Work item
Retype exactly the lines from the one containing "Task: Open the" through the last line of the records below, including both, and leave out any pictures.

Supplied data

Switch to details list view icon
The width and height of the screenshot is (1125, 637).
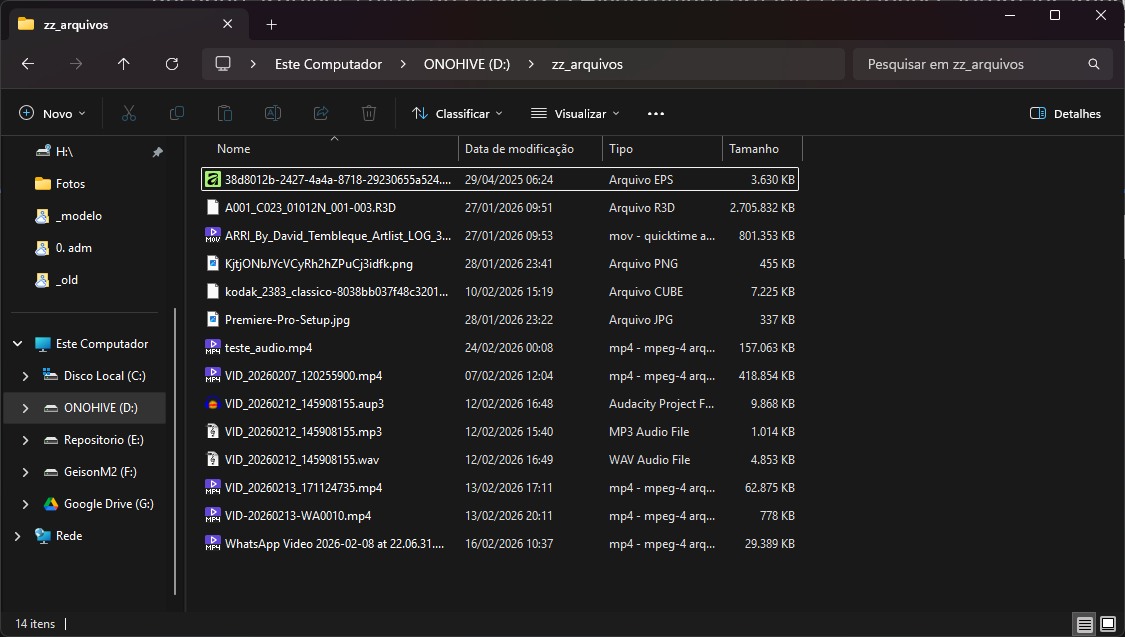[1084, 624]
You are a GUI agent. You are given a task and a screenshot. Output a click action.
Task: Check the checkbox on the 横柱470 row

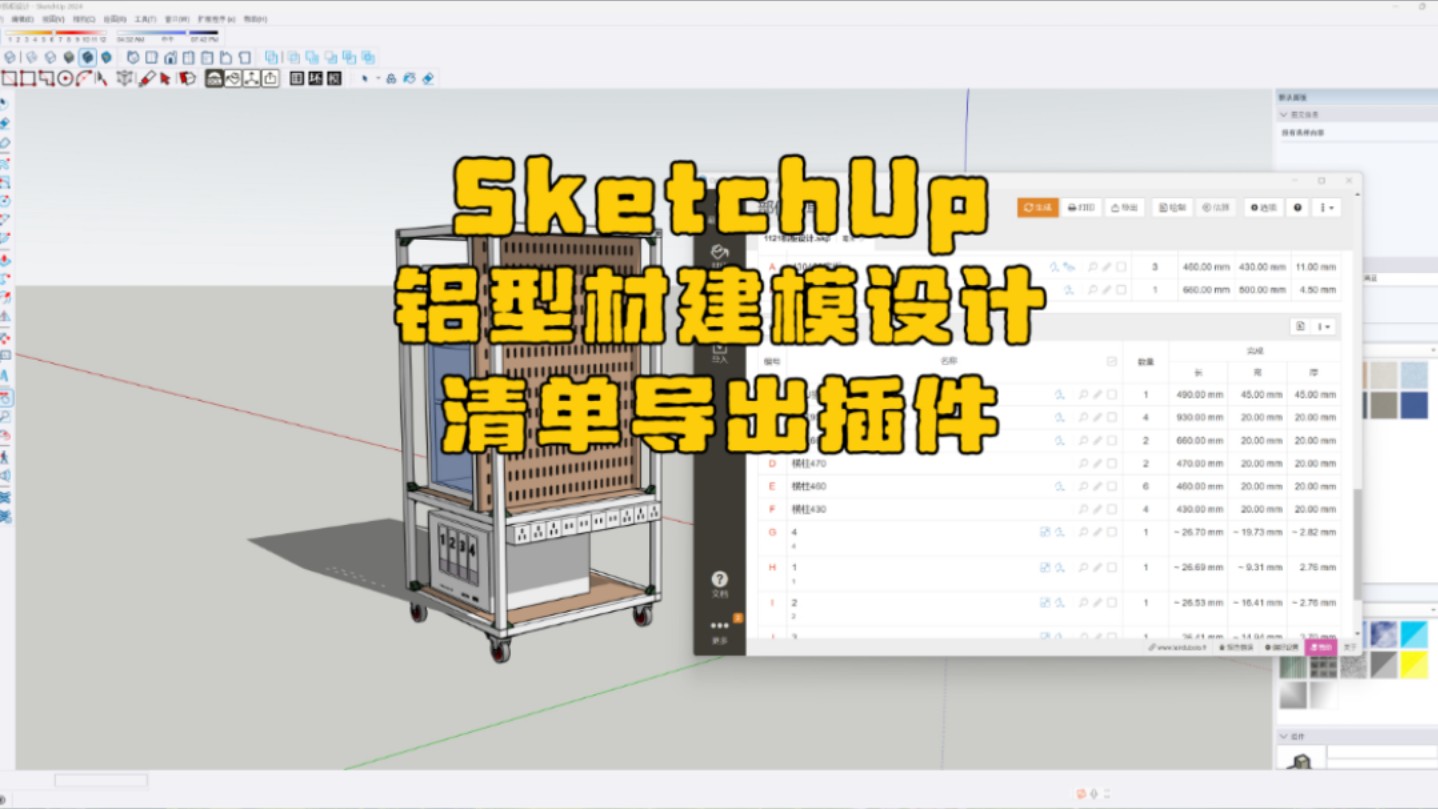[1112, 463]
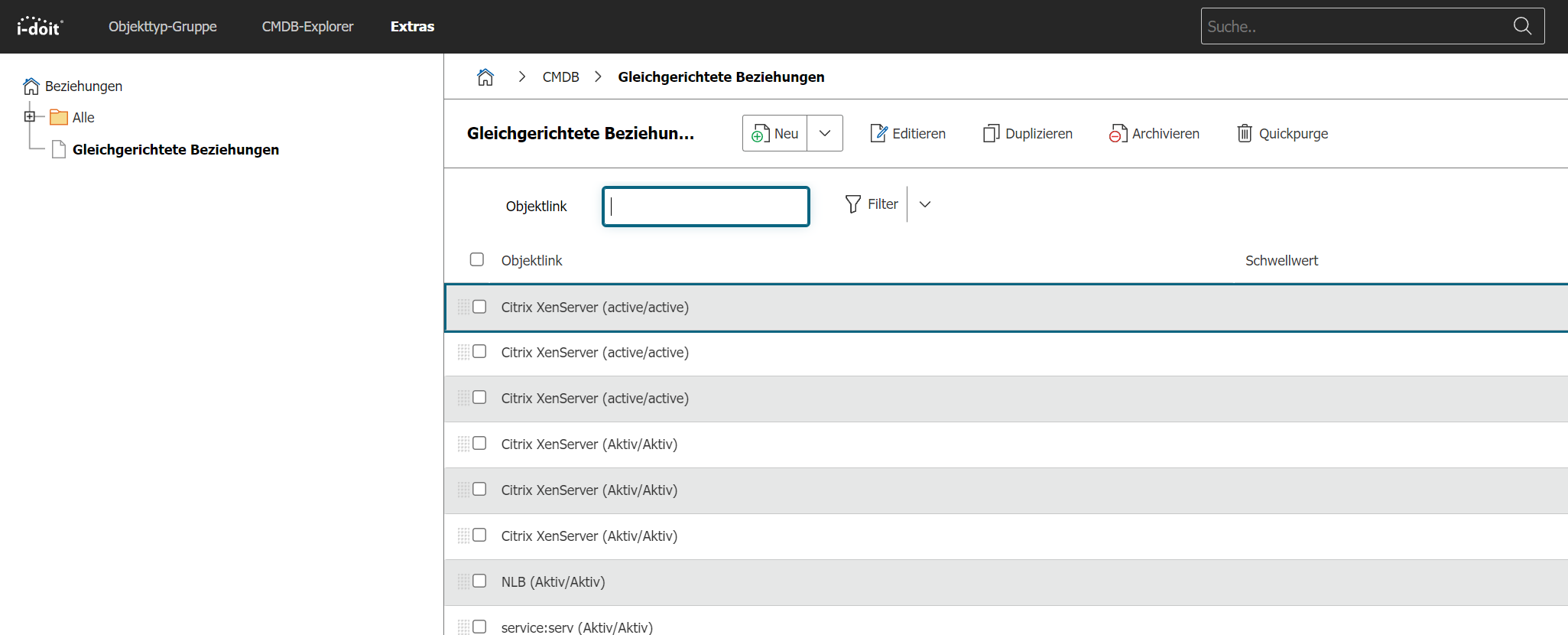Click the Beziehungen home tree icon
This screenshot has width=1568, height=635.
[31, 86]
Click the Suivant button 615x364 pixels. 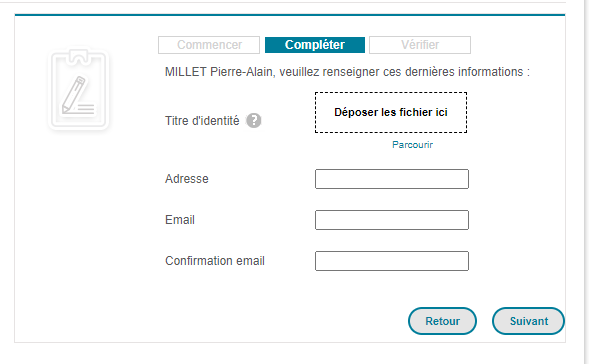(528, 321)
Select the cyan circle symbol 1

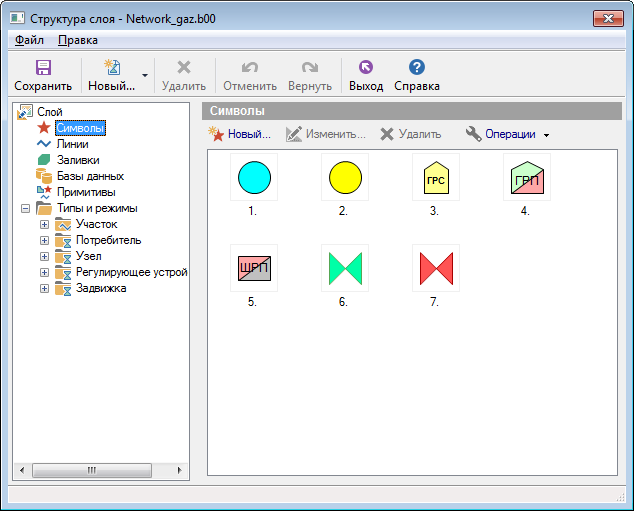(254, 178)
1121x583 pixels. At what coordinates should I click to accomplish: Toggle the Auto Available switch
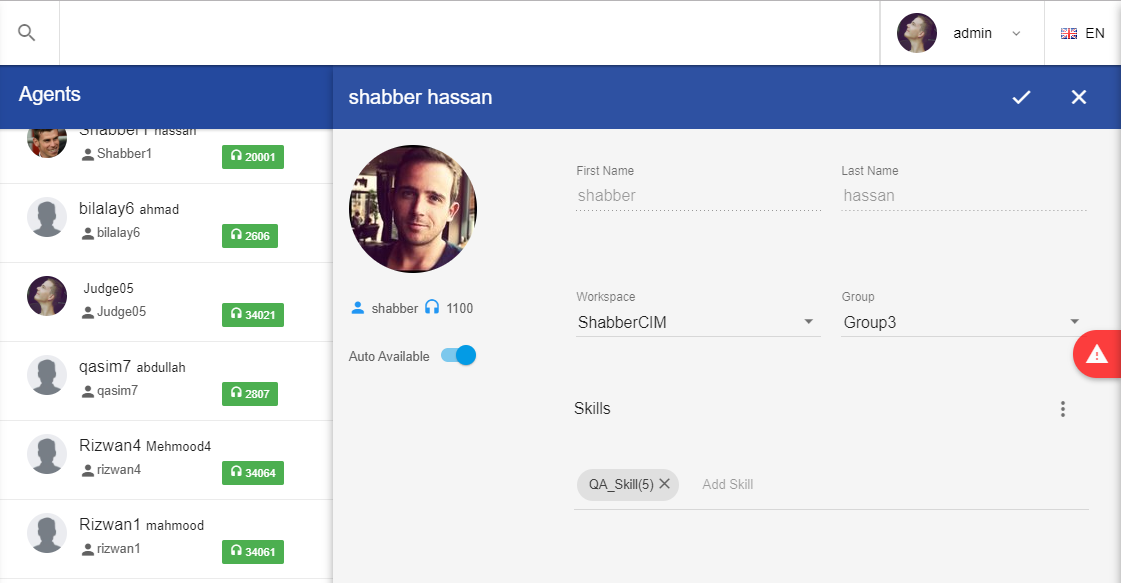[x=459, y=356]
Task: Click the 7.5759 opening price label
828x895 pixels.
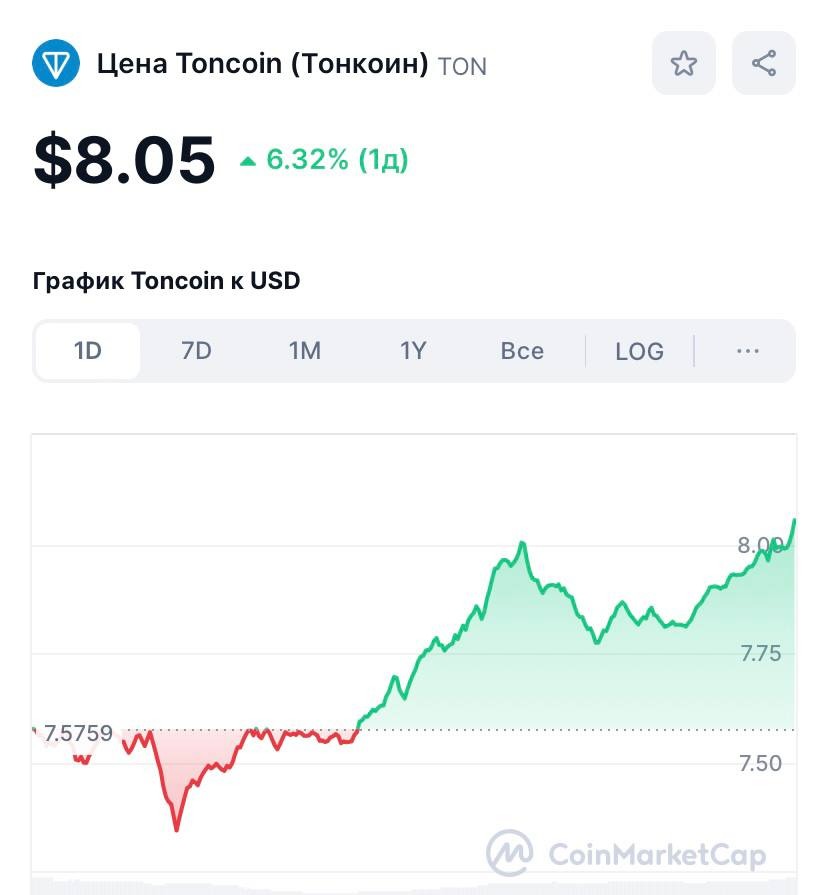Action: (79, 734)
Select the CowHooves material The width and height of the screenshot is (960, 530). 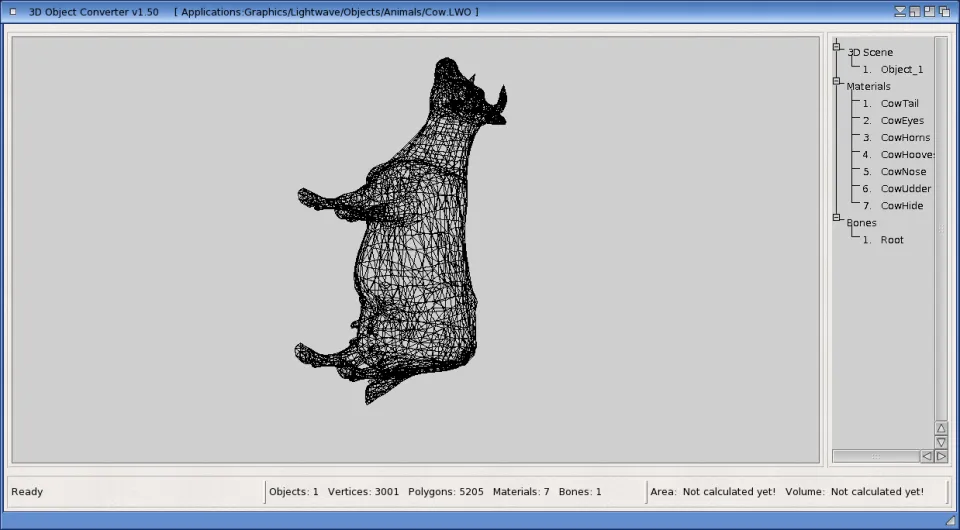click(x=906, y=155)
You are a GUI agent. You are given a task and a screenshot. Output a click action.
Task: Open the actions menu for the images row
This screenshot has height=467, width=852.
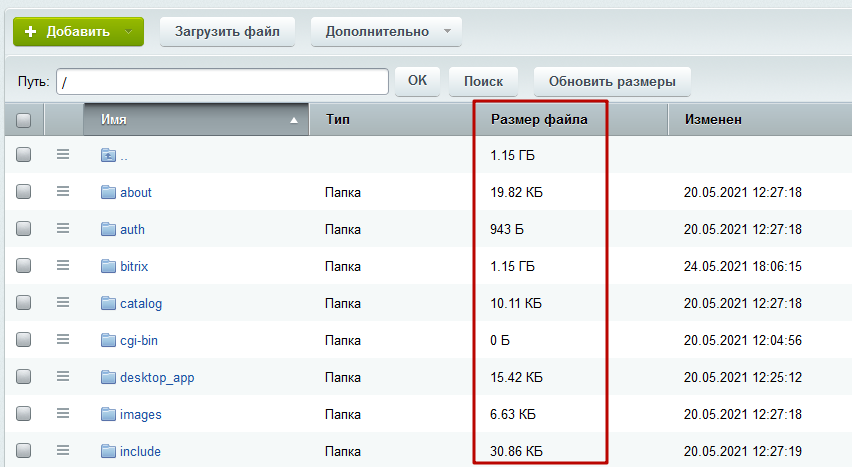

Problem solution
Task: Open the actions menu for the images row
This screenshot has height=467, width=852.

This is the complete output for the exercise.